Salt Caravans of Niger


Taghlamt

Going to Bilma to get salt

For centuries, camel caravans have carried salt along caravan routes across the Sahara Desert. One of these routes went from the salt springs in Bilma and westwards in Niger to the oasis towns of the Aïr Mountains and to Agadez. It is called the “Taghlamt”.

The trade routes through the Sahara linked countries around the Mediterranean Sea with countries south of the Sahara. On the trade routes through the Sahara, camel caravans began to be used around the year 300. The Camel caravans had their heyday between 1490 and 1590.

Ibn Batutta, the Arab explorer and geographer, said that the caravans often had more than 1000 camels and that sometimes there could be as many as 10000.

Caravans with thousands of camels loaded with salt and other goods crossed the Sahara and arrived in places like the fabled Timbuktu in Mali and Agadez in Niger. The caravans carried, among other things, salt, fruit, grain and gold. Salt was a precious resource. It is said that once upon a time, a salt bar was worth about as much as a gold bar.

Camels are no longer in use along the main traditional trade routes today, but on two shorter routes from Agadez to Bilma and from Timbuktu to Taoudenni (called the "Azalaï"), camel caravans could be seen up until recent times. On both of these routes, however, camel caravans have almost entirely been replaced by trucks.

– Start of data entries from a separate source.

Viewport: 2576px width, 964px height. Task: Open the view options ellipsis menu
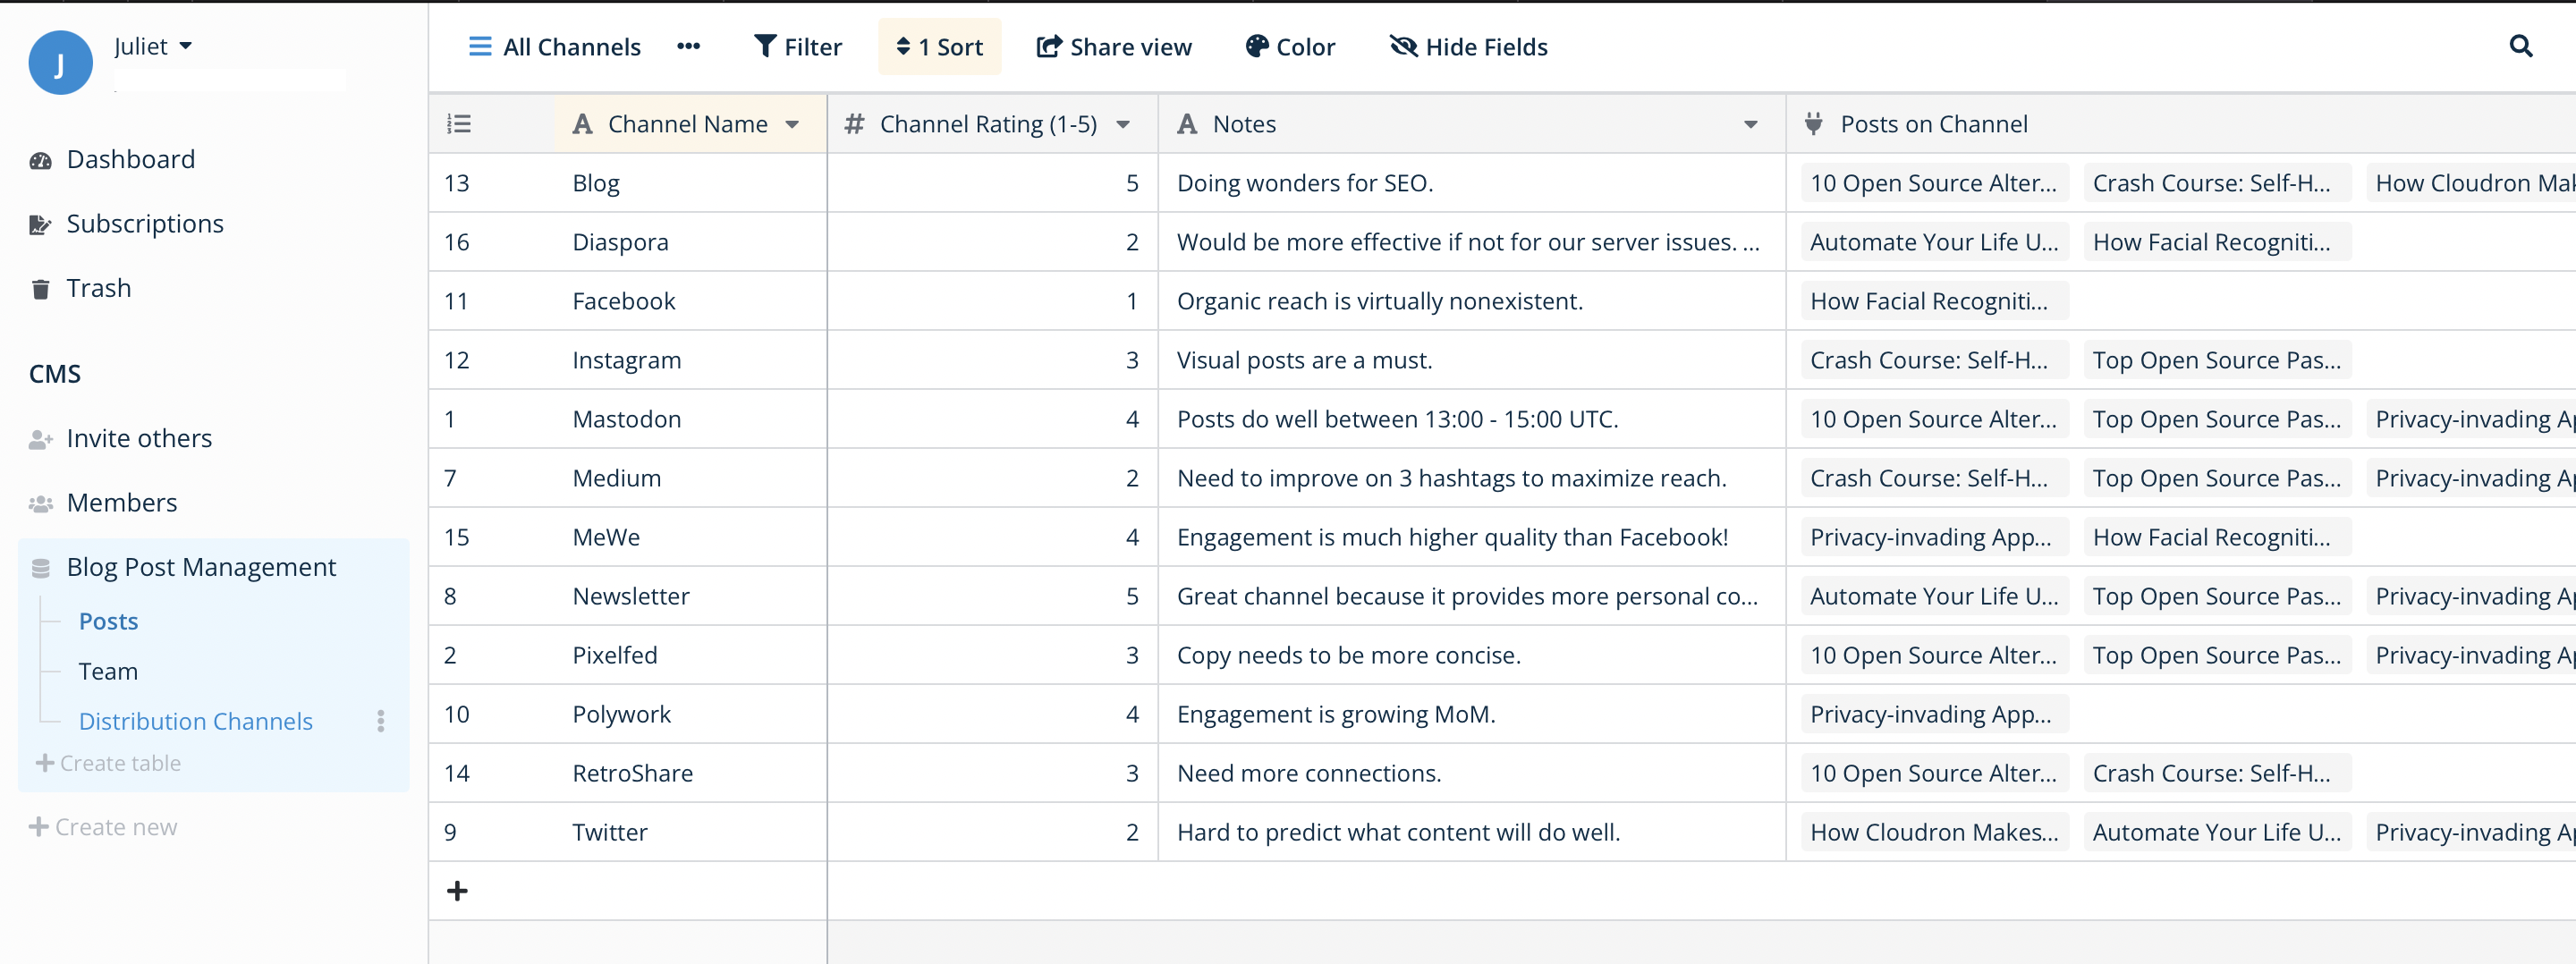(688, 46)
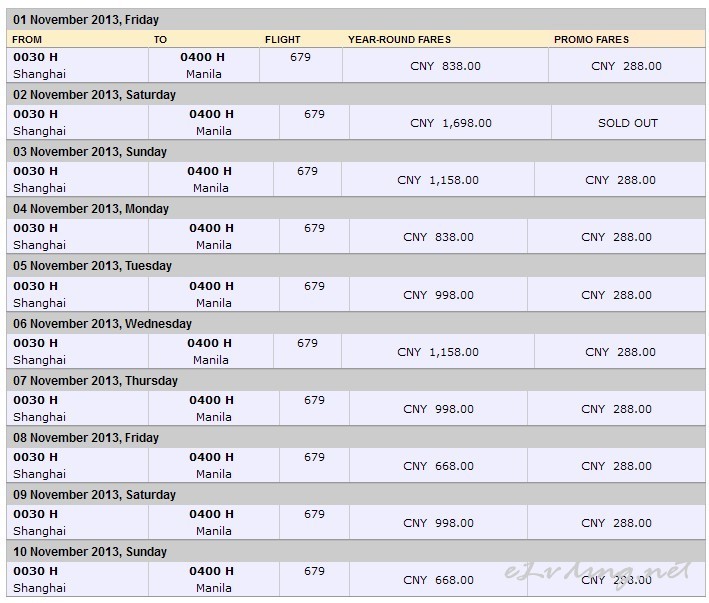Choose CNY 998.00 fare on 05 November, Tuesday
The height and width of the screenshot is (603, 709).
coord(438,295)
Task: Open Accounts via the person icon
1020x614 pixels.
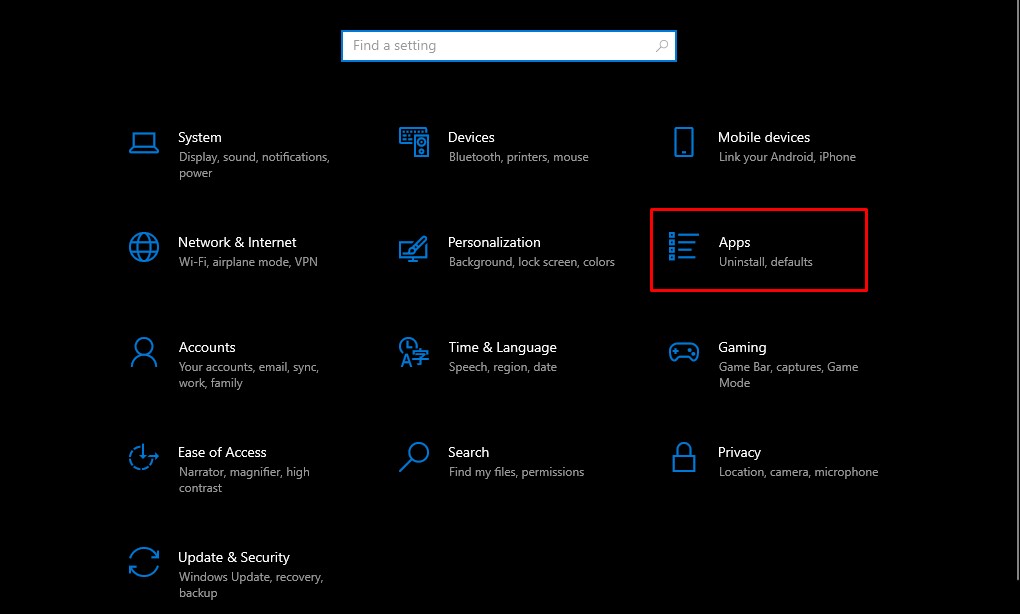Action: coord(143,353)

The route between Agadez and Bilma runs through a part of the Sahara called Ténéré (“Ténéré” comes from the Tuareg language Tamasheq and means "desert"). The Ténéré nature reserve has been a UNESCO World Heritage Site since 1991.

The route passes through the oasis town of Fachi and the 600 km journey takes around 3 weeks. Two types of salt were extracted from the salt sources in the Sahara, salt for human consumption and salt for animal feed. The salt from Bilma is used for animals.